Pero el enlace entre la célula londinense y Al Qaeda lo habría proporcionado, a través de un grupo terrorista afiliado con esta última, Jaish e Mohammed, su íntimo amigo Rashid Rauf, británico de origen paquistaní. Éste mantuvo un contacto muy intenso, por teléfono y correo electrónico, con los cabecillas locales y el supuesto agente de Al Qaeda en julio y agosto de 2006. Arrestado en Pakistán este último mes, escapó en diciembre de 2007 y se dice que murió en noviembre de 2008 en Waziristán del Norte, a consecuencia de un ataque estadounidense con misiles, lo que no ha podido ser confirmado.

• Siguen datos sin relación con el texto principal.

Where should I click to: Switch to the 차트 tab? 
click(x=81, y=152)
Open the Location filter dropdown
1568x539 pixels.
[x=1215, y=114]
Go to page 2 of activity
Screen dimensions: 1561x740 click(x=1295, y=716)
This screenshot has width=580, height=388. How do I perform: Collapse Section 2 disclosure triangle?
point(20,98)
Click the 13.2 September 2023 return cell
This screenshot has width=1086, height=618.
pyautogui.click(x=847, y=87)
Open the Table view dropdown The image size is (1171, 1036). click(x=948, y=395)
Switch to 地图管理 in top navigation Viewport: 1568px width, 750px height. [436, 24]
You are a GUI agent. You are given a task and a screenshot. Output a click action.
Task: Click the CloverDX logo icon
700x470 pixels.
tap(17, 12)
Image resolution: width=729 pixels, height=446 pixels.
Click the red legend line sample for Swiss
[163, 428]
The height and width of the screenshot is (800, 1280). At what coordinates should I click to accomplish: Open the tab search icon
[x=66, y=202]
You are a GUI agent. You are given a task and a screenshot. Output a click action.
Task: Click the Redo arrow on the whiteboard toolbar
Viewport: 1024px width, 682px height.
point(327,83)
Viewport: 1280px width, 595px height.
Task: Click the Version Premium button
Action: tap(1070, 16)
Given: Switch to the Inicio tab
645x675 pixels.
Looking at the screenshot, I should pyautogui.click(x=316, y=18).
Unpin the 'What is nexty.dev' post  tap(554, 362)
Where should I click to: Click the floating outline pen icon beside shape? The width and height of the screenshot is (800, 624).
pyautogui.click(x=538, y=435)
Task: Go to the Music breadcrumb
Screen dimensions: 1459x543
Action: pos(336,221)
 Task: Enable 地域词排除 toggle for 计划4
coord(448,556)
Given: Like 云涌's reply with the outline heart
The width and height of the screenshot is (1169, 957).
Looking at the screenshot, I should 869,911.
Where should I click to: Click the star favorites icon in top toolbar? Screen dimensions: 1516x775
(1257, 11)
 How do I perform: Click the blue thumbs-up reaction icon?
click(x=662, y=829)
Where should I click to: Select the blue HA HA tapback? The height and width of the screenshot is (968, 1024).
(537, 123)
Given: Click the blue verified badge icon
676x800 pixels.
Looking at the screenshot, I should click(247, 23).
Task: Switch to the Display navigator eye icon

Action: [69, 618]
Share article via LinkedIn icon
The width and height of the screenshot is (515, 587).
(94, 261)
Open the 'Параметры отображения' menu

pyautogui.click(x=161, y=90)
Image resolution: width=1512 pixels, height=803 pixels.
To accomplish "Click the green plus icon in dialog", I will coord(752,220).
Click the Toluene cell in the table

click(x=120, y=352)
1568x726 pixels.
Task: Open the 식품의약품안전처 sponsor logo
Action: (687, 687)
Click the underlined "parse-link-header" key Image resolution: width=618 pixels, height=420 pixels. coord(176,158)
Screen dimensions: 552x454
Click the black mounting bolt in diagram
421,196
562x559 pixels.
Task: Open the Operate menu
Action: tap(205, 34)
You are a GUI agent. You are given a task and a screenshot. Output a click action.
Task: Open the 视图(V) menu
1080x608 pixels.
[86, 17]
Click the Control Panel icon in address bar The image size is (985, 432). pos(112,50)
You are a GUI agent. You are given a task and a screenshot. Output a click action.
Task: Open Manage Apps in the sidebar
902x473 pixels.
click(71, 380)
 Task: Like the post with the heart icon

En suma, de la información disponible sobre los fallidos atentados del 2006 se deduce que en dicha tentativa se combinaron elementos tanto endógenos como exógenos al Reino Unido, lo que subraya el carácter dual que puede adoptar la amenaza del terrorismo global en las sociedades occidentales. Una amenaza que emana de minorías extremistas constituidas entre musulmanes británicos y de terroristas afincados, en este caso, en Pakistán. Una amenaza que se proyecta más desde Europa hacia Norteamérica que a la inversa. Asimismo, pone de manifiesto que, si bien una célula local puede desarrollar las capacidades necesarias para perpetrar actos de terrorismo, su alcance y magnitud se acrecientan mucho cuando establece conexiones internacionales y, en particular, con Al Qaeda.
Lo ocurrido hace poco más de tres años en Londres nos recuerda igualmente la fijación que el terrorismo internacional tiene con la aviación comercial como blanco y otros rasgos de su modus operandi preferente, como el uso de artefactos explosivos o la implicación de suicidas en atentados concatenados. Pero ante todo hemos de traer esos episodios a la memoria porque lo que iba a ser el segundo 11-S no lo fue. Y ello invita a reflexionar sobre el papel fundamental que, para evitar que haya más víctimas del terrorismo, desempeñan en nuestras democracias liberales la policía y los servicios de inteligencia.